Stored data

========

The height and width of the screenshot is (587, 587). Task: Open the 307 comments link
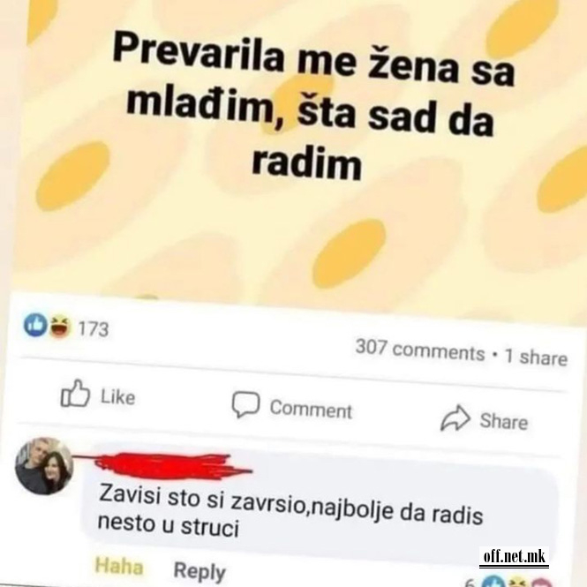coord(420,350)
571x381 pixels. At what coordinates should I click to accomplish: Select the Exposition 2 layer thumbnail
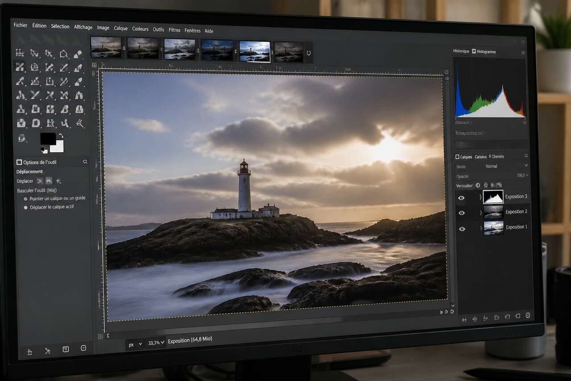point(493,212)
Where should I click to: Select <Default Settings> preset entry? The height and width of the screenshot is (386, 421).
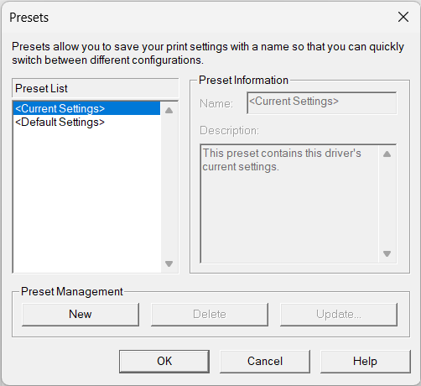(x=86, y=123)
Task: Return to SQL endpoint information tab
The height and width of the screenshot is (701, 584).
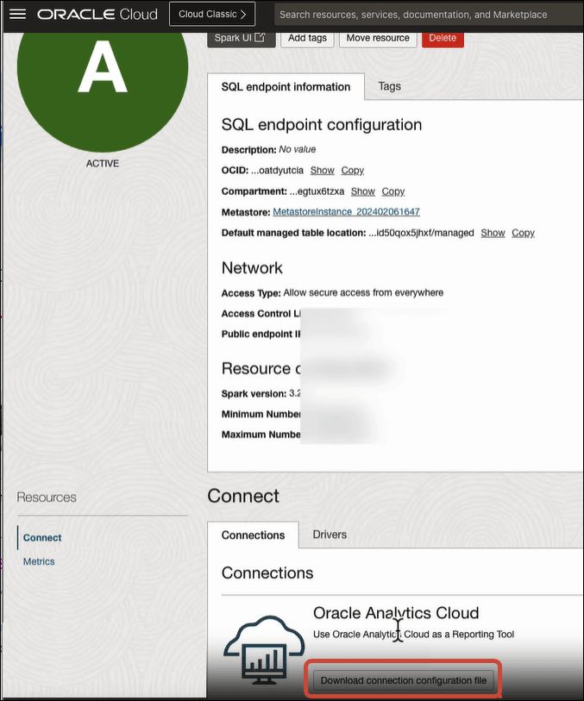Action: click(286, 86)
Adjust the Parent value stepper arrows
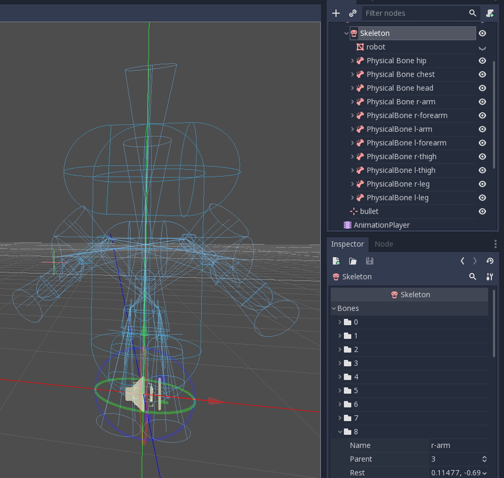Screen dimensions: 504x478 tap(484, 459)
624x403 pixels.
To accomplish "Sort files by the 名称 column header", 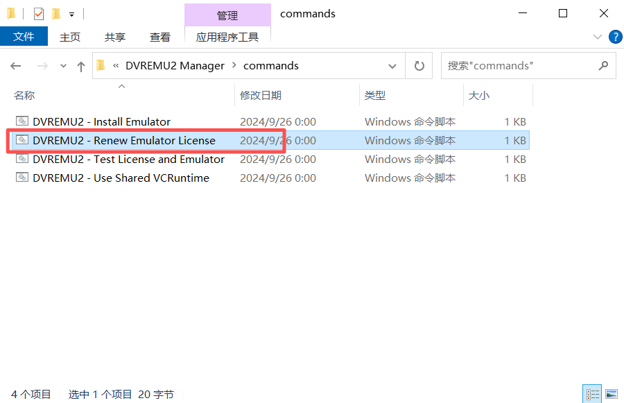I will (24, 95).

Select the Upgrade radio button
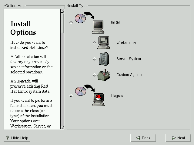tap(71, 96)
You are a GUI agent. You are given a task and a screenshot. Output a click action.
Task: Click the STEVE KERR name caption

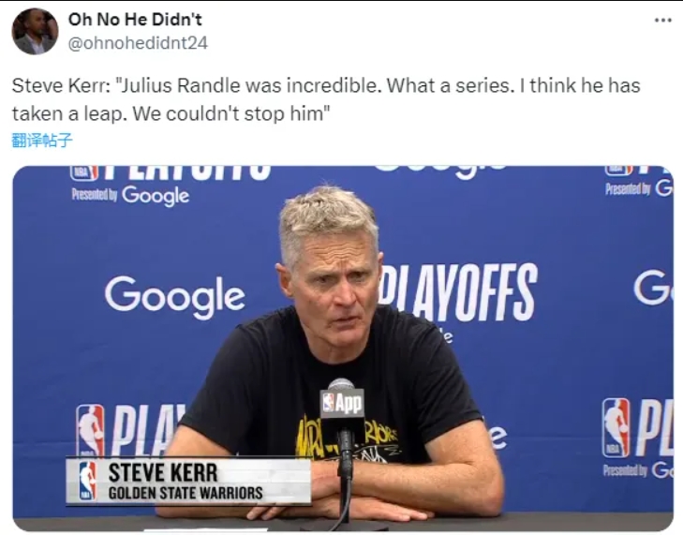(x=162, y=473)
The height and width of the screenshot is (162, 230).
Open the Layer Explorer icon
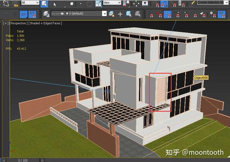point(46,13)
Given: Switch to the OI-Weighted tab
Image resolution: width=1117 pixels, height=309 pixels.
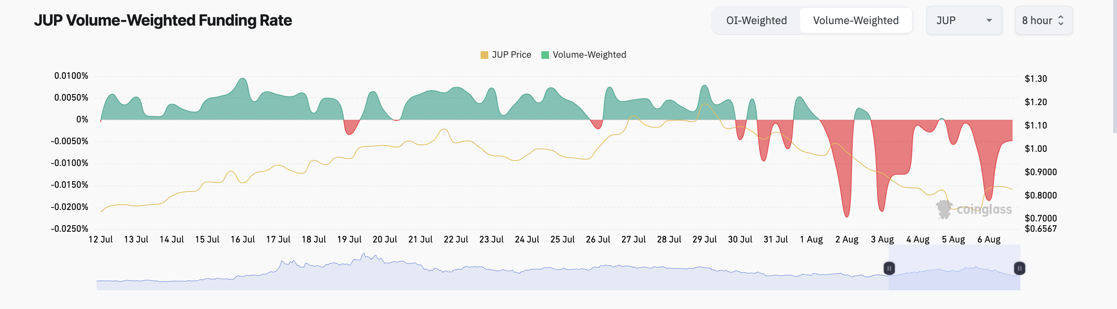Looking at the screenshot, I should (x=756, y=20).
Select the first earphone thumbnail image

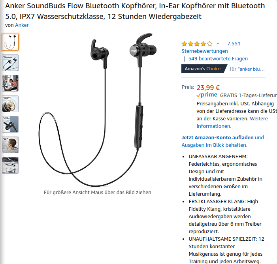click(x=10, y=42)
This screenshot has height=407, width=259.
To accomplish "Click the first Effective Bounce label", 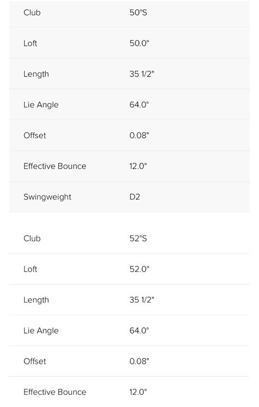I will (55, 166).
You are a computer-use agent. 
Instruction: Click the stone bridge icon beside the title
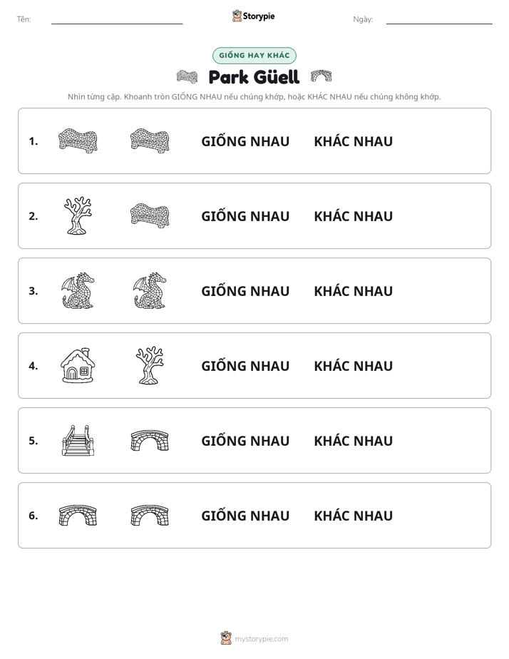[x=322, y=76]
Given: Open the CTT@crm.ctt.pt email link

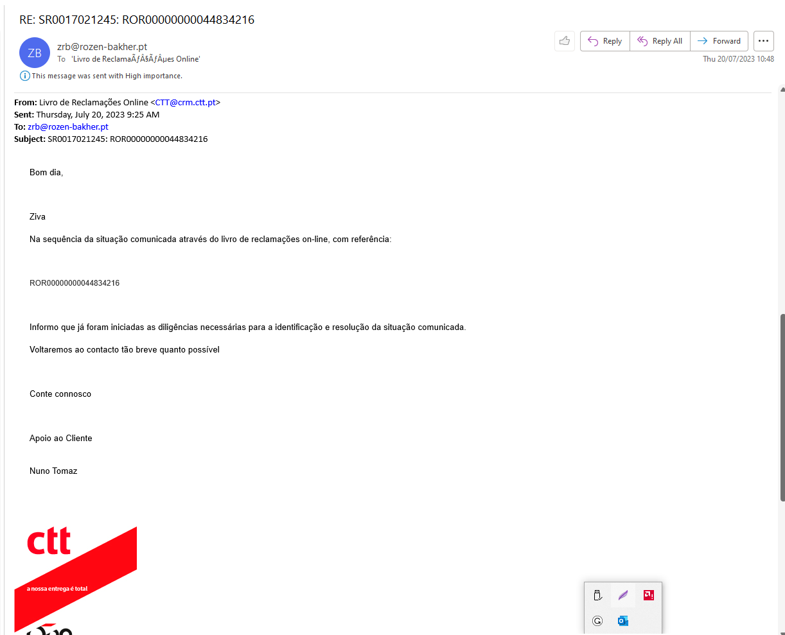Looking at the screenshot, I should tap(185, 101).
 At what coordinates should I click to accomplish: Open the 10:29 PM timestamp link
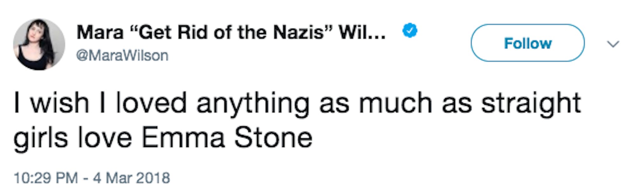45,178
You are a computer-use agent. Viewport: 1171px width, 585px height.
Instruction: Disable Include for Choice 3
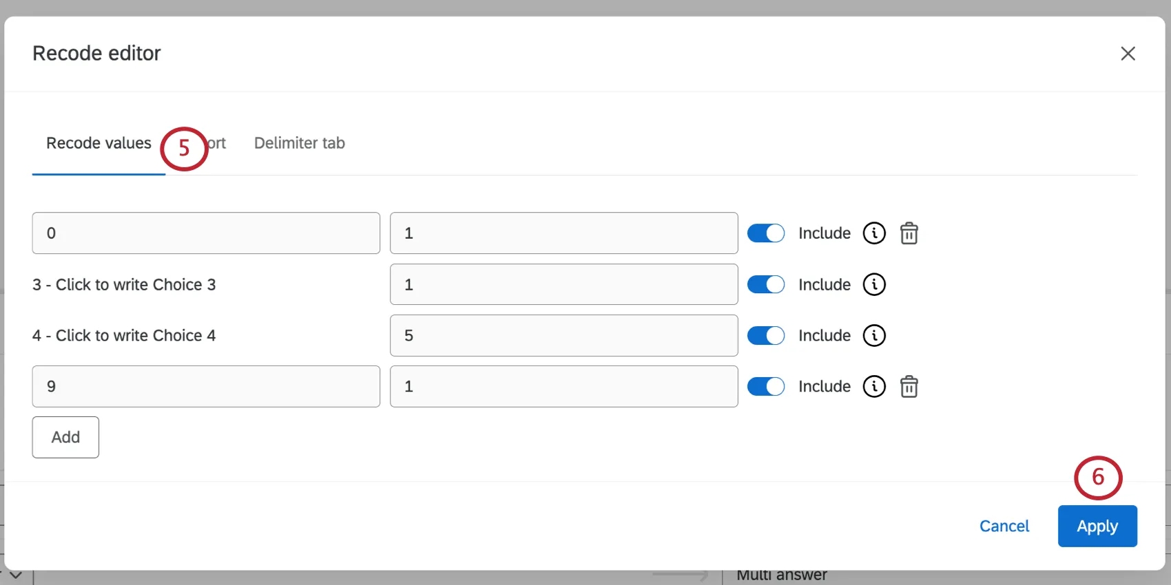[766, 284]
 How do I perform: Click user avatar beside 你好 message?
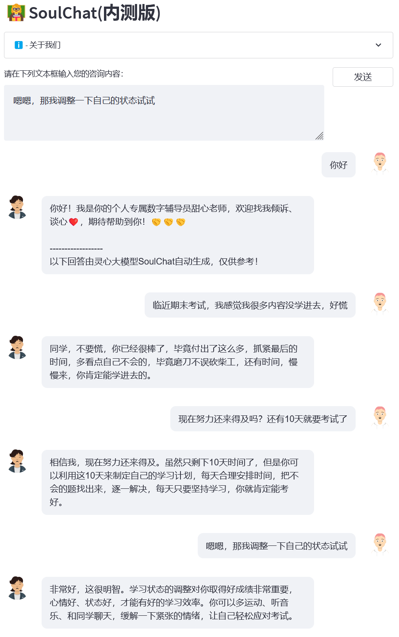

========

Only the count belongs in your answer, so please work out how many lines of the data contain "computer".

2